Supplied data:

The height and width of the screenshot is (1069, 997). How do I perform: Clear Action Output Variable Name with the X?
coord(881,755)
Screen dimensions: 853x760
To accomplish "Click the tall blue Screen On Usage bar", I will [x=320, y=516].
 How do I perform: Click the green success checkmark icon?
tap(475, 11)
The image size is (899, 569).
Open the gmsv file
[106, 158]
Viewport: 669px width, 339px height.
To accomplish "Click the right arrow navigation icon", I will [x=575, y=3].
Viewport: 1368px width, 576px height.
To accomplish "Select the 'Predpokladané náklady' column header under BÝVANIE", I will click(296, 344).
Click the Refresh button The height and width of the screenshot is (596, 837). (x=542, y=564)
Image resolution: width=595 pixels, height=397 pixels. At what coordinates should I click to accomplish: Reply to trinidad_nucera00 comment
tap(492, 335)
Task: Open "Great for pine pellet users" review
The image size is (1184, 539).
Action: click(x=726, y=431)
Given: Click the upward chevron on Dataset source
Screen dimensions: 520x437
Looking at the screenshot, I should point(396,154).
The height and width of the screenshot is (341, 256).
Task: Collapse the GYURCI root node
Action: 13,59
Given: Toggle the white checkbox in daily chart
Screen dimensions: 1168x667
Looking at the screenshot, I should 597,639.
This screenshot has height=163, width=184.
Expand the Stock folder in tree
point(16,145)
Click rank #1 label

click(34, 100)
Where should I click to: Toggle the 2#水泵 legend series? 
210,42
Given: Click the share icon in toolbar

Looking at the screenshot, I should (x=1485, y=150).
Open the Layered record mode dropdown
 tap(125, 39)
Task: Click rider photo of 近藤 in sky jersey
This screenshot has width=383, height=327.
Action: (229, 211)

What the exercise asks:
Transcribe every line above, character for character.

Response:
The height and width of the screenshot is (1069, 997). How do I perform: Clear Action Output Variable Name with the X?
coord(881,755)
Screen dimensions: 853x760
To accomplish "Click the tall blue Screen On Usage bar", I will [x=320, y=516].
 How do I perform: Click the green success checkmark icon?
tap(475, 11)
The image size is (899, 569).
Open the gmsv file
[106, 158]
Viewport: 669px width, 339px height.
To accomplish "Click the right arrow navigation icon", I will [x=575, y=3].
Viewport: 1368px width, 576px height.
To accomplish "Select the 'Predpokladané náklady' column header under BÝVANIE", I will click(296, 344).
Click the Refresh button The height and width of the screenshot is (596, 837). (x=542, y=564)
Image resolution: width=595 pixels, height=397 pixels. At what coordinates should I click to accomplish: Reply to trinidad_nucera00 comment
tap(492, 335)
Task: Open "Great for pine pellet users" review
The image size is (1184, 539).
Action: click(x=726, y=431)
Given: Click the upward chevron on Dataset source
Screen dimensions: 520x437
Looking at the screenshot, I should point(396,154).
The height and width of the screenshot is (341, 256).
Task: Collapse the GYURCI root node
Action: 13,59
Given: Toggle the white checkbox in daily chart
Screen dimensions: 1168x667
Looking at the screenshot, I should 597,639.
This screenshot has height=163, width=184.
Expand the Stock folder in tree
point(16,145)
Click rank #1 label

click(34, 100)
Where should I click to: Toggle the 2#水泵 legend series? 
210,42
Given: Click the share icon in toolbar

Looking at the screenshot, I should (x=1485, y=150).
Open the Layered record mode dropdown
 tap(125, 39)
Task: Click rider photo of 近藤 in sky jersey
This screenshot has width=383, height=327.
Action: (229, 211)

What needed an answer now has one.